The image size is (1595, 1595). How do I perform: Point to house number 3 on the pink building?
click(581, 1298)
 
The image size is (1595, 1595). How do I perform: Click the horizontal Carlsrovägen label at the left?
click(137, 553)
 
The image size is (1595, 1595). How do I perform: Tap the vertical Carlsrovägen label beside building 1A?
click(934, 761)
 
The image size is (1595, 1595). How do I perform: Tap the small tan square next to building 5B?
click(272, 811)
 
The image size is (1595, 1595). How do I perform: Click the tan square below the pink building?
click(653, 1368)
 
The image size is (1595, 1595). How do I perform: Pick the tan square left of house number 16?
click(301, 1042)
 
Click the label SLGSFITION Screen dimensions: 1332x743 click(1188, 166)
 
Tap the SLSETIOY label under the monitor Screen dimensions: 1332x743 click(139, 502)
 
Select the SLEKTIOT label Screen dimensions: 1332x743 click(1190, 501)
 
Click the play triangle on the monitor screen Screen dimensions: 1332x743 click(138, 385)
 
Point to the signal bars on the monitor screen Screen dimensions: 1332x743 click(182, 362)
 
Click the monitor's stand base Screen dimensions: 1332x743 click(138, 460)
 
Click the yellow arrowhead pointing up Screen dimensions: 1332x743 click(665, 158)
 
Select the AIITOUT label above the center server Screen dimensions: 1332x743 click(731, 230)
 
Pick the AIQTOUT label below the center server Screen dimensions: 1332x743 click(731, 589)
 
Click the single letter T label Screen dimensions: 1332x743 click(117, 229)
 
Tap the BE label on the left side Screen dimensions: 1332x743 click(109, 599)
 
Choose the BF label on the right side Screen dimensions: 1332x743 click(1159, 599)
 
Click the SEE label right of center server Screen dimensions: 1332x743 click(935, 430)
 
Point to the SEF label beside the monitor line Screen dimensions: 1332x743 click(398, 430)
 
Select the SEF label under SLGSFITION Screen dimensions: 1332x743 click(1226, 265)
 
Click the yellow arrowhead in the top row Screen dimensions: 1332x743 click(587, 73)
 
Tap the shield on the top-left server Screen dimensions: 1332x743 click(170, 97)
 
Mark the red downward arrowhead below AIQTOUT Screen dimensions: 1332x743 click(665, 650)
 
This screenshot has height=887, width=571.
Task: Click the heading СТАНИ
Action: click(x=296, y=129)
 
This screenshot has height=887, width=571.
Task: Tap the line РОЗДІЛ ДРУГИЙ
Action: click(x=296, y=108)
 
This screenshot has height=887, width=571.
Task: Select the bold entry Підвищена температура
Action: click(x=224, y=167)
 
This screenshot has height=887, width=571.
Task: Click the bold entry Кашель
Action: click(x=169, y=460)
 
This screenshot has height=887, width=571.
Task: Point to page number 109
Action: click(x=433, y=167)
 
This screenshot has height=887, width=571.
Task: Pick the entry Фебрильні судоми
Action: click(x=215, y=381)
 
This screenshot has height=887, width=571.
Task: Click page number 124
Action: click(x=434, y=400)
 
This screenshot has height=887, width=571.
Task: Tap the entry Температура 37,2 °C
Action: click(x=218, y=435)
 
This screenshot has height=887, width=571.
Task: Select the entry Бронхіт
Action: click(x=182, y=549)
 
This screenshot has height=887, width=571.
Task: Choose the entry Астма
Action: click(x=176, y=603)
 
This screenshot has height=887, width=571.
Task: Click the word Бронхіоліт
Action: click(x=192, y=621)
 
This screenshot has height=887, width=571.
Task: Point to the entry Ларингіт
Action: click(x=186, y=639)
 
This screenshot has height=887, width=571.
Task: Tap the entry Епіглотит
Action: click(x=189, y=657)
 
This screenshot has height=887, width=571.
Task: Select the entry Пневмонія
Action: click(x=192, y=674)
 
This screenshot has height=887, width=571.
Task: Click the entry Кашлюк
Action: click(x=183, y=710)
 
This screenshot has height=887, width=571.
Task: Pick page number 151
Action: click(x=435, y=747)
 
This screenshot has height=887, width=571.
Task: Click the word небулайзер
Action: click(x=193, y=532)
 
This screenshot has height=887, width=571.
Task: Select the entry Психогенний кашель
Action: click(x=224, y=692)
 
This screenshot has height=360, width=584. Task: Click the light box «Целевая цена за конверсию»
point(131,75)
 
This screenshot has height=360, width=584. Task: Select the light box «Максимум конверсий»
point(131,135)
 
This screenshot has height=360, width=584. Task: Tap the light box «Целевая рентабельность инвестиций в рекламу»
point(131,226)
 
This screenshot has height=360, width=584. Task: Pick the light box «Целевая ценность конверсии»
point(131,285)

> **REQUEST**:
Copy every one of the records above word for word, without changing any character.

> **TASK OUTPUT**:
The image size is (1595, 1595). How do I perform: Point to house number 3 on the pink building?
click(581, 1298)
 
The image size is (1595, 1595). How do I perform: Click the horizontal Carlsrovägen label at the left?
click(137, 553)
 
The image size is (1595, 1595). How do I perform: Tap the vertical Carlsrovägen label beside building 1A?
click(934, 761)
 
The image size is (1595, 1595). How do I perform: Tap the small tan square next to building 5B?
click(272, 811)
 
The image size is (1595, 1595). How do I perform: Click the tan square below the pink building?
click(653, 1368)
 
The image size is (1595, 1595). How do I perform: Pick the tan square left of house number 16?
click(301, 1042)
 
Click the label SLGSFITION Screen dimensions: 1332x743 click(1188, 166)
 
Tap the SLSETIOY label under the monitor Screen dimensions: 1332x743 click(139, 502)
 
Select the SLEKTIOT label Screen dimensions: 1332x743 click(1190, 501)
 
Click the play triangle on the monitor screen Screen dimensions: 1332x743 click(138, 385)
 
Point to the signal bars on the monitor screen Screen dimensions: 1332x743 click(182, 362)
 
Click the monitor's stand base Screen dimensions: 1332x743 click(138, 460)
 
Click the yellow arrowhead pointing up Screen dimensions: 1332x743 click(665, 158)
 
Select the AIITOUT label above the center server Screen dimensions: 1332x743 click(731, 230)
 
Pick the AIQTOUT label below the center server Screen dimensions: 1332x743 click(731, 589)
 
Click the single letter T label Screen dimensions: 1332x743 click(117, 229)
 
Tap the BE label on the left side Screen dimensions: 1332x743 click(109, 599)
 
Choose the BF label on the right side Screen dimensions: 1332x743 click(1159, 599)
 
Click the SEE label right of center server Screen dimensions: 1332x743 click(935, 430)
 
Point to the SEF label beside the monitor line Screen dimensions: 1332x743 click(398, 430)
 
Select the SEF label under SLGSFITION Screen dimensions: 1332x743 click(1226, 265)
 
Click the yellow arrowhead in the top row Screen dimensions: 1332x743 click(587, 73)
 
Tap the shield on the top-left server Screen dimensions: 1332x743 click(170, 97)
 
Mark the red downward arrowhead below AIQTOUT Screen dimensions: 1332x743 click(665, 650)
 
This screenshot has height=887, width=571.
Task: Click the heading СТАНИ
Action: click(x=296, y=129)
 
This screenshot has height=887, width=571.
Task: Tap the line РОЗДІЛ ДРУГИЙ
Action: click(x=296, y=108)
 
This screenshot has height=887, width=571.
Task: Select the bold entry Підвищена температура
Action: click(x=224, y=167)
 
This screenshot has height=887, width=571.
Task: Click the bold entry Кашель
Action: click(x=169, y=460)
 
This screenshot has height=887, width=571.
Task: Point to page number 109
Action: click(x=433, y=167)
 
This screenshot has height=887, width=571.
Task: Pick the entry Фебрильні судоми
Action: click(x=215, y=381)
 
This screenshot has height=887, width=571.
Task: Click page number 124
Action: click(x=434, y=400)
 
This screenshot has height=887, width=571.
Task: Tap the entry Температура 37,2 °C
Action: click(x=218, y=435)
 
This screenshot has height=887, width=571.
Task: Select the entry Бронхіт
Action: click(x=182, y=549)
 
This screenshot has height=887, width=571.
Task: Choose the entry Астма
Action: click(x=176, y=603)
 
This screenshot has height=887, width=571.
Task: Click the word Бронхіоліт
Action: click(x=192, y=621)
 
This screenshot has height=887, width=571.
Task: Point to the entry Ларингіт
Action: click(x=186, y=639)
 
This screenshot has height=887, width=571.
Task: Tap the entry Епіглотит
Action: click(x=189, y=657)
 
This screenshot has height=887, width=571.
Task: Select the entry Пневмонія
Action: click(x=192, y=674)
 
This screenshot has height=887, width=571.
Task: Click the entry Кашлюк
Action: click(x=183, y=710)
 
This screenshot has height=887, width=571.
Task: Pick page number 151
Action: click(x=435, y=747)
 
This screenshot has height=887, width=571.
Task: Click the word небулайзер
Action: click(x=193, y=532)
 
This screenshot has height=887, width=571.
Task: Select the entry Психогенний кашель
Action: click(x=224, y=692)
 
This screenshot has height=360, width=584. Task: Click the light box «Целевая цена за конверсию»
point(131,75)
 
This screenshot has height=360, width=584. Task: Select the light box «Максимум конверсий»
point(131,135)
 
This screenshot has height=360, width=584. Task: Tap the light box «Целевая рентабельность инвестиций в рекламу»
point(131,226)
 
This screenshot has height=360, width=584. Task: Pick the light box «Целевая ценность конверсии»
point(131,285)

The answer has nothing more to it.